Cross or Nah? LLMs Get in the Mindset of a Pedestrian in front of Automated Car with an eHMI

Alam, M. S., & Bazilinskyy, P.

Submitted (2025)
ABSTRACT This study examines the effectiveness of using large language model-based personas to evaluate external human-machine interfaces (eHMIs) in automated vehicles. Various models including miniCPM-V, LLaVA, LLaVA-LLaMA-3, Llama3.2 vision, Moondream, BakLLaVA, Granite3.2 vision, LLaVA-Phi3, Gemma 3, Deepseek-vl2, and ChatGPT-4o were used to simulate pedestrian perspectives.
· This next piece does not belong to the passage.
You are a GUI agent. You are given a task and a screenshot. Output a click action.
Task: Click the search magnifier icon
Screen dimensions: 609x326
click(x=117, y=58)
Models assessed vehicle images with eHMIs, assigning scores from 0 (completely unwilling) to 100 (fully confident) regarding crossing decisions. Each model was compared with 15 trials with randomised image sequences, both with and without prior chat context, and the results were compared with crowdsourced human ratings. The findings indicate Gemma3: 27B performed better without chat history (r = 0.85), while ChatGPT-4o was superior when the historical context was included (r = 0.81). In contrast, models such as Deepseek-vl2 and BakLLaVA provided uniform confidence scores with memory context, while Llama3.2 vision failed entirely to produce outputs.